Once the stem is ready for the buds to be removed, the rootstock should be prepared. Clear the soil from the base of the rootstock  stem and clean the stem to remove the soil and any debris. A 5mm horizontal cut is made at the base of the rootstock (cut 1), then a vertical cut is made upwards to meet the first cut (cut 2), so it forms a T. The bark is gently pealed back from each side of the T, using the blunt edge of the knife, forming a little ‘pocket’.

Now that the rootstock is ready the buds can be taken from the scion stem. Holding one of the leaf stalks with the buds facing upwards, insert the knife about 5mm above the leaf stalk and cut downwards to remove the leaf stalk and about 2.5cm of stem below it. This should be done with a ’scooping’ motion.

Continuing to hold the bud by its tail, carefully peel away the pithy wood which is on the inside of the bud and trim the bottom of the bud so the whole piece is about 1cm long.

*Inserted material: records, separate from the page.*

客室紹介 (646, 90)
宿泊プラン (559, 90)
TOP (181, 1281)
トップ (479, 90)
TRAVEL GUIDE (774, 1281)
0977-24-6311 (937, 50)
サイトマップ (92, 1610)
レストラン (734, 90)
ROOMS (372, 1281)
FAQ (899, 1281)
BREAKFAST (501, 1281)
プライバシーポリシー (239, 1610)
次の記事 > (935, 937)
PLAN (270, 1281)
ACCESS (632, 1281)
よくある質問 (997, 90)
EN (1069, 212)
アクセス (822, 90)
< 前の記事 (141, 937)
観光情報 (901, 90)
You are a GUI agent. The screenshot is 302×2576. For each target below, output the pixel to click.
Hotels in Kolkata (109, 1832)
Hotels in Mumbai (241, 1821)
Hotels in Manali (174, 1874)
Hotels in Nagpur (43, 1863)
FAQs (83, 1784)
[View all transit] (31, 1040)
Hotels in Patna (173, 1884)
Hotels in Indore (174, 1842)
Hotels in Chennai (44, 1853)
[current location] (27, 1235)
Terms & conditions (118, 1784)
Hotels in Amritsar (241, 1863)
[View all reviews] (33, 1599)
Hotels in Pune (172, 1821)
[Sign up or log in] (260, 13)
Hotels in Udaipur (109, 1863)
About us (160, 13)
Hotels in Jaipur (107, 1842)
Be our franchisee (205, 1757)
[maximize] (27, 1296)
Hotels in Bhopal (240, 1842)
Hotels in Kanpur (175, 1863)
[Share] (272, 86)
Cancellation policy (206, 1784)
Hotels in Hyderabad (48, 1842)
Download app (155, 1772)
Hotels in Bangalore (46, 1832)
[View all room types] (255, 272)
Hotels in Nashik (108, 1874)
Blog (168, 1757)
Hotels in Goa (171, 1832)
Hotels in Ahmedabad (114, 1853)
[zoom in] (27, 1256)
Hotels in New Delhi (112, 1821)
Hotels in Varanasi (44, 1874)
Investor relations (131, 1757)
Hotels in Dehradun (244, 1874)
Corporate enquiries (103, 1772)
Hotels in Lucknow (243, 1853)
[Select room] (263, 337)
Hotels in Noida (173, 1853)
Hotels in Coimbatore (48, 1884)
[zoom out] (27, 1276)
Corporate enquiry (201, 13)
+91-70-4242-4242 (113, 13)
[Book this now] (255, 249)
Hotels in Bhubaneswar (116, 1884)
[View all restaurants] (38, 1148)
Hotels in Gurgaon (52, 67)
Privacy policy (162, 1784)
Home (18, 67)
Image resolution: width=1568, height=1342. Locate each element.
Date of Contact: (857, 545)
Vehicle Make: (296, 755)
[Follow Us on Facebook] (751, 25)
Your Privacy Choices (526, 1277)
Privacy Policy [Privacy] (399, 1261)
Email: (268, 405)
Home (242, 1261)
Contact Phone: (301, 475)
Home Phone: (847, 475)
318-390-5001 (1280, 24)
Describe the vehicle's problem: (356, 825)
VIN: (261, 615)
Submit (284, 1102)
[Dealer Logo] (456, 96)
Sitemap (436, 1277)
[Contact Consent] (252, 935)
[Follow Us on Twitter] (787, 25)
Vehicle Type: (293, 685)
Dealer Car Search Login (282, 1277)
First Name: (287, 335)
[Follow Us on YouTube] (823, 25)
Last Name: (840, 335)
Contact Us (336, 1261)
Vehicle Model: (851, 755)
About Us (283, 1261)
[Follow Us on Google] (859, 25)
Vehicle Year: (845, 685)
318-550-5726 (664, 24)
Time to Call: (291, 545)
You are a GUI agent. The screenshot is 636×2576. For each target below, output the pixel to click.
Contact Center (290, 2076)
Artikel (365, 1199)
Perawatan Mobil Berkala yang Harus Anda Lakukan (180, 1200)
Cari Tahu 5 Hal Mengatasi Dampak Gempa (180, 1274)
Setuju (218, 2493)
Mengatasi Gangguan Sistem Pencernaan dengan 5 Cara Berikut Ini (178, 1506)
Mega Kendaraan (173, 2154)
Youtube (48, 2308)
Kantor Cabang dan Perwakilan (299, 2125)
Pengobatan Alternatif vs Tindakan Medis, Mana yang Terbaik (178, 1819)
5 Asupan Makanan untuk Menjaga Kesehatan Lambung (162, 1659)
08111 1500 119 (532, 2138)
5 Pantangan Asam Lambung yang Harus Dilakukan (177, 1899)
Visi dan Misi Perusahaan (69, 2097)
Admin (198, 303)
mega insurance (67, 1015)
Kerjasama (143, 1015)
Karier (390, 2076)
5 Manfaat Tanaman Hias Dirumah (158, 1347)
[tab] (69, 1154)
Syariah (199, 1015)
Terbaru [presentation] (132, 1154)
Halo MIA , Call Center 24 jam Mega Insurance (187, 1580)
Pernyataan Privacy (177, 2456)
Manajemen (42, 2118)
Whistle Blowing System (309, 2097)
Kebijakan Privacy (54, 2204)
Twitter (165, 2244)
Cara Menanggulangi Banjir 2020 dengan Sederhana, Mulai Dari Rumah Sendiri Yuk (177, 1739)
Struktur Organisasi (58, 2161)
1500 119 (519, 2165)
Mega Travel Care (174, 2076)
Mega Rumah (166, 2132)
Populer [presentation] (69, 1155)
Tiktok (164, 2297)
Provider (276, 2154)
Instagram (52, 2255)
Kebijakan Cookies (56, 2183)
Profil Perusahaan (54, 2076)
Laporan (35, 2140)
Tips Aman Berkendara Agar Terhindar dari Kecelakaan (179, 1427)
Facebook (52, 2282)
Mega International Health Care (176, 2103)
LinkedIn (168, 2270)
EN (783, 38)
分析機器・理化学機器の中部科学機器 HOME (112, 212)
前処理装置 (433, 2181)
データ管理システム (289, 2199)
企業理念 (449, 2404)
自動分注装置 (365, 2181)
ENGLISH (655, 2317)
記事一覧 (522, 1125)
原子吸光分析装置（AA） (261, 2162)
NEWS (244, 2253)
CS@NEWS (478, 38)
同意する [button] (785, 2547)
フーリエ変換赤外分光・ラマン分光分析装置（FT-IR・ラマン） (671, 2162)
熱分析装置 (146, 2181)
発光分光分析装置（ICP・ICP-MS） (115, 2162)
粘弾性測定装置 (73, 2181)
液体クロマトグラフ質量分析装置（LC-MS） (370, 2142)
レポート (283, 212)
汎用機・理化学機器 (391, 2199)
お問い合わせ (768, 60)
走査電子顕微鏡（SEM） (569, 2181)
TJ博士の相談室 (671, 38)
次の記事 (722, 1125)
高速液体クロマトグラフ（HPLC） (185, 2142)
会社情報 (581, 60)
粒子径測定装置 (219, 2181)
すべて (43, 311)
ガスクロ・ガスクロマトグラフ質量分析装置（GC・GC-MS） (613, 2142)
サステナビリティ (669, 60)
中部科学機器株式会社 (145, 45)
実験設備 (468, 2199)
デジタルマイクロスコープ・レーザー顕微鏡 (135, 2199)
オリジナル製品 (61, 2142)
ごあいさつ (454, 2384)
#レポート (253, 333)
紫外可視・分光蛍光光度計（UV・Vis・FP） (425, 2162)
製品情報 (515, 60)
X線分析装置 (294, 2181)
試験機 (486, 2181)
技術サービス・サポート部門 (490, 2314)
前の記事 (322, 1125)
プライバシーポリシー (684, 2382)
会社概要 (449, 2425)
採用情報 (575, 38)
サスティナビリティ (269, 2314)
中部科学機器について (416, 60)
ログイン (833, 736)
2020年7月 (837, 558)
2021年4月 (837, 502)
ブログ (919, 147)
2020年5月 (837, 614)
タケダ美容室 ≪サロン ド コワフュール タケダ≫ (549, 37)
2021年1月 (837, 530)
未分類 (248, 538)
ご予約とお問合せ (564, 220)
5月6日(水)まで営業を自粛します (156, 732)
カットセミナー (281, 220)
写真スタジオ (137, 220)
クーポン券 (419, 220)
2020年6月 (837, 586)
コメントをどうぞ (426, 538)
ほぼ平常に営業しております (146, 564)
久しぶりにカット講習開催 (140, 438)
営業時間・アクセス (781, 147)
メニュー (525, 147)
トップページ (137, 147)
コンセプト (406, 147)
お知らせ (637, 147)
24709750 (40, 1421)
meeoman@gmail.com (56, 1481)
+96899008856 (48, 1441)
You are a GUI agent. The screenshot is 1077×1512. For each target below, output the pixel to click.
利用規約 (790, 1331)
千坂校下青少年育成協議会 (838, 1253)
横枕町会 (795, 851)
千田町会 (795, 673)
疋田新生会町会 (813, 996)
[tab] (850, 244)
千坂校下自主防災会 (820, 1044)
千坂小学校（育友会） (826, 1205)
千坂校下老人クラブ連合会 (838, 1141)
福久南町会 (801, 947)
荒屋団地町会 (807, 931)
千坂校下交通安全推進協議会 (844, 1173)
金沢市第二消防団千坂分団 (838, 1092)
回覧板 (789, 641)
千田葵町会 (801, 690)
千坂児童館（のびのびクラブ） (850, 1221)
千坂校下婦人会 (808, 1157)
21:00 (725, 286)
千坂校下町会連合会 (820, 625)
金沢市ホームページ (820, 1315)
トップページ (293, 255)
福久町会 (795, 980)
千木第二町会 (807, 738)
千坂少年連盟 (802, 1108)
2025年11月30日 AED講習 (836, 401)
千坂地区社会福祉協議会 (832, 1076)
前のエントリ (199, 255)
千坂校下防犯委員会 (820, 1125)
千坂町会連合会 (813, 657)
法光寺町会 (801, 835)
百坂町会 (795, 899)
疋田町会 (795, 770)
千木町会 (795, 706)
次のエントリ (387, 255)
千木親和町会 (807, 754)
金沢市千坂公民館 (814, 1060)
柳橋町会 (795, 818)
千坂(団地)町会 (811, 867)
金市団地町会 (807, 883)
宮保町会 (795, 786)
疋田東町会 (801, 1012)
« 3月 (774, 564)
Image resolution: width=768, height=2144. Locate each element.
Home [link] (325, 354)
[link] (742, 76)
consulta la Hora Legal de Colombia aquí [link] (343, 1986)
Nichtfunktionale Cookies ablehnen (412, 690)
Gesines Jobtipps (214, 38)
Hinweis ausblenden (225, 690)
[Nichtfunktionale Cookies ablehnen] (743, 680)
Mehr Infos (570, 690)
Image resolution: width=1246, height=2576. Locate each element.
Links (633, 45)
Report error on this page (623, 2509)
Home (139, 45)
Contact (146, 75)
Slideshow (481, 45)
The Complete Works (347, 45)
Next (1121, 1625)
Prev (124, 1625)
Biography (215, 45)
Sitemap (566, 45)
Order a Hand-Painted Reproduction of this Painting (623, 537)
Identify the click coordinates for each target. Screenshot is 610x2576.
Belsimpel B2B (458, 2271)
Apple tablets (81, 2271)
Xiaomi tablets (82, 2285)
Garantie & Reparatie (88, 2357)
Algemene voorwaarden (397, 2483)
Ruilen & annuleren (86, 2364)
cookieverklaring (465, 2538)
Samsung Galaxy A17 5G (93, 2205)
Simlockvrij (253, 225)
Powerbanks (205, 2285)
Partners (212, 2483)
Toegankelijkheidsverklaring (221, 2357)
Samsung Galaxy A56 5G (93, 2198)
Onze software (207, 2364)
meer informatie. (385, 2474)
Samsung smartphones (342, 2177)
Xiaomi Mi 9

The bud is then slid into the T cut on the rootstock, trimming off the top of the bud if it sticks out of the top of the T cut.

A rubber grafting patch should be used to hold the bud in place and protect it from the elements. In colder areas, earth up the soil around the graft area to protect it from frost, uncovering it in the spring. The rubber patch will gradually rot off, revealing the (hopefully!) unified and growing bud. Once the bud is showing a good union and strong growth the rootstock growth can be removed (for roses this is done in early spring when the plant is dormant).

Chip-buddingChip-budding

The stems which the buds are to come from for chip-budding and the rootstock should be initially prepared in the same was as for T-budding.

The chip-bud should be cut off the stem, starting at the base of the stem, by making a slanted cut into the stem about 2cm below the bud and to a depth of 5mm (cut 1). Then cut into the stem about 4cm above the first cut, drawing the knife down the stem to join the end of the first cut (cut 2).

The rootstock should be prepared with a shallow cut of the same length as the chip-bud (cut 3) and finished by a short inwards cut (cut 4).

The chip-bud can then be placed into the cut in the rootstock (if it’s smaller than the rootstock ensure that the cambium is lined up at least on one side), and bound using grafting tape.

Once the graft union has formed the grafting tape can be removed (generally this takes up to 2 months) and the rootstock’s top growth removed in the late winter or early spring following grafting, once the bud is growing strongly.